When more functions may need more than one button and it is not good to stack so many temporary call tools on the page, a series of functions can be triggered by a button, while the main information content page does not leave the user’s sight, always remind the user of the original intention you come here.

The main functions of the app are concentrated on one page, and the navigation entry for calling up other pages pops up on the side, but these secondary pages are also temporary calling up

Example:

Fast and contact communication on Facebook; Apps that have a lot to do with maps, such as Uber and Google Maps. (However, in order to maximize the feed flow space, Linkedin hid the navigation in the slideout sidebar, which was very inconvenient. As a professional social network, the information published by the people you follow is only a part of the APP’s function, and the discovery of people and work is also relatively important, so there is a need to switch between pages frequently. However, such navigation design makes users pay a lot of cost in the process of switching options, and they are not willing to bother to switch, and the APP gradually loses some important functions originally belonging to workplace social networking.)

Lateral spreads

Scene:

When the page sees the existence of a parent set and child set, it is also the most common transition dynamic effect. Basically seeing this dynamic effect, the user forms a mental model of the tree — what is similar in attributes, of the same magnitude, and of the relationships between different levels.

The gradient amplifier

Scene:

A page is filled with posts of the same level, like a wall full of messages and photos, and users sometimes need to take a closer look at what’s on it, easily switching between quick browsing and detailed viewing. The biggest difference between the switching effect of gradient amplification and the left-right sliding switching is that the former is mostly used in the display panel, while the latter is mainly used in the list of information form. Switching back and forth to details in a panel of posts always feels counterintuitive, contrary to what people are conditioned to know in the physical world.

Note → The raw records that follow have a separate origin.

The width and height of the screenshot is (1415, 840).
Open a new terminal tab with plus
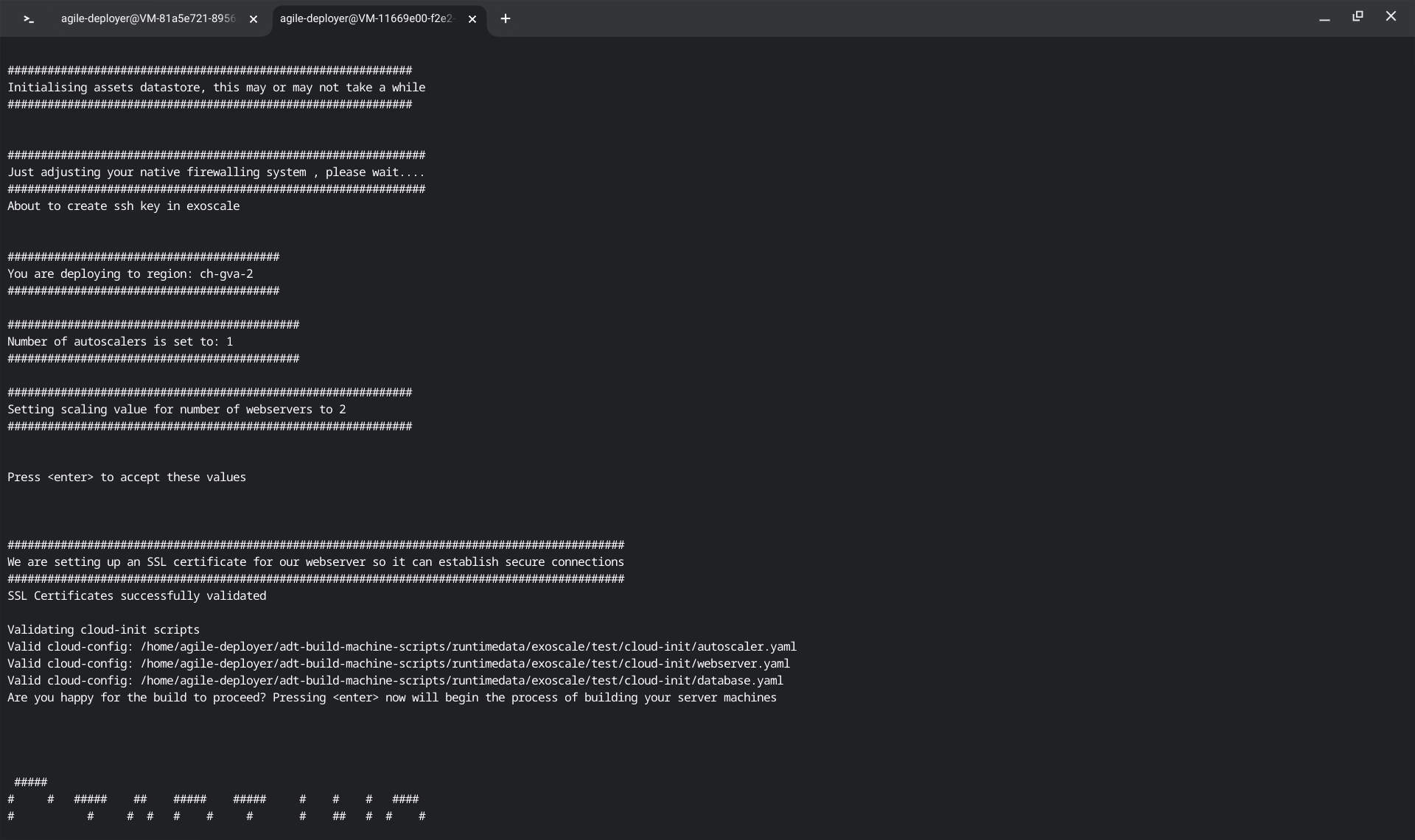tap(506, 18)
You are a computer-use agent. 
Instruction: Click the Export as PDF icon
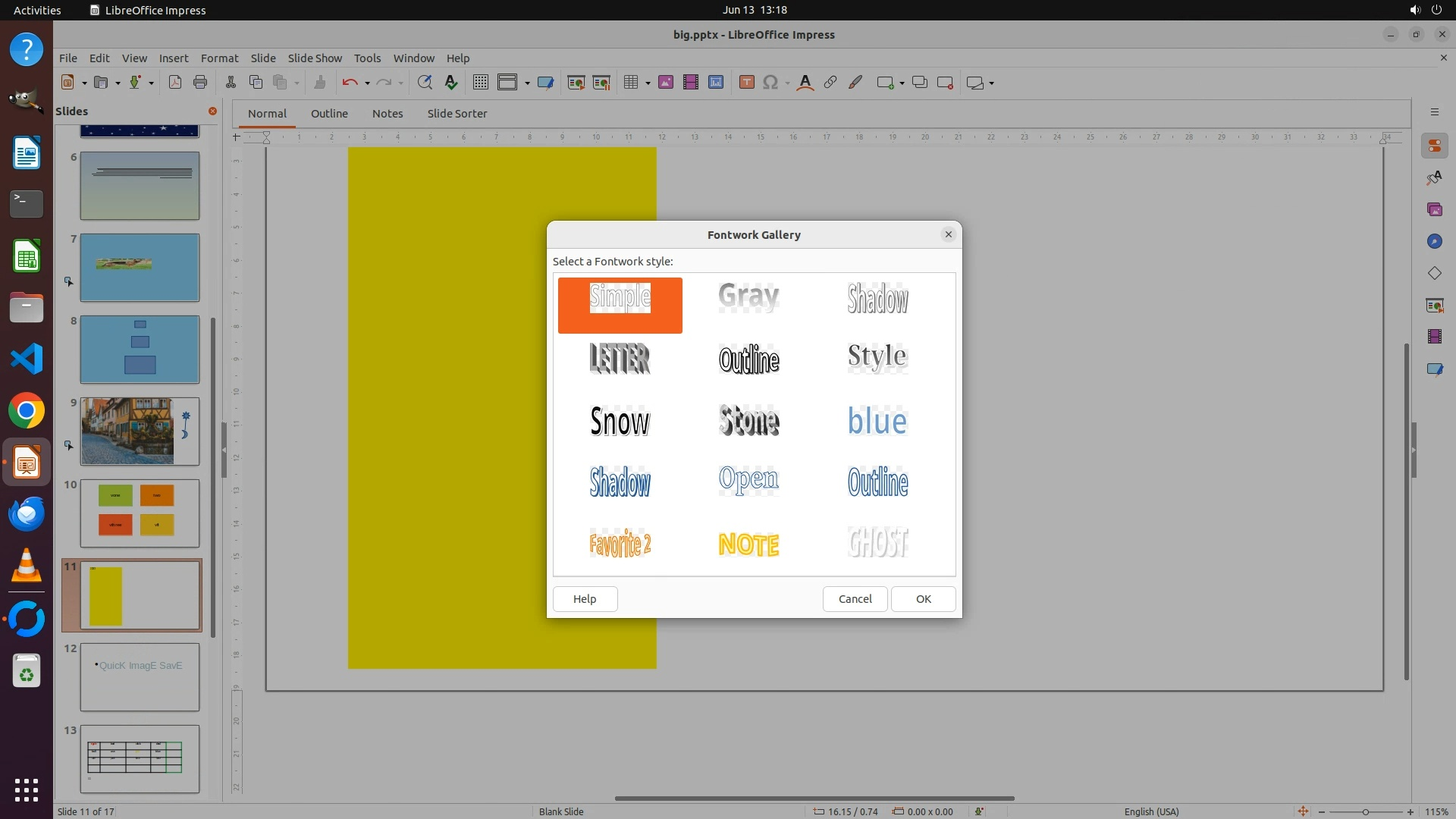175,83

                          

Example:

Guardian news stream, Snapchat interests discover photos in your social feed stream, Apple’s native App Photo stream

other

There are many other switch animations, most of which are highly modeled after the physical world. For example, the iBook’s e-book page flipping mimics the real world’s book flipping, and Flipboard’s article switching style really feels like a Flip.

Animations in products are not limited to animation between transitions, but also animations of controls and page elements. The style, duration and amplitude of animation of the product will affect the user experience to a certain extent. Grasp this kind of experience should study psychology content well more, feel this is a more research more interesting field!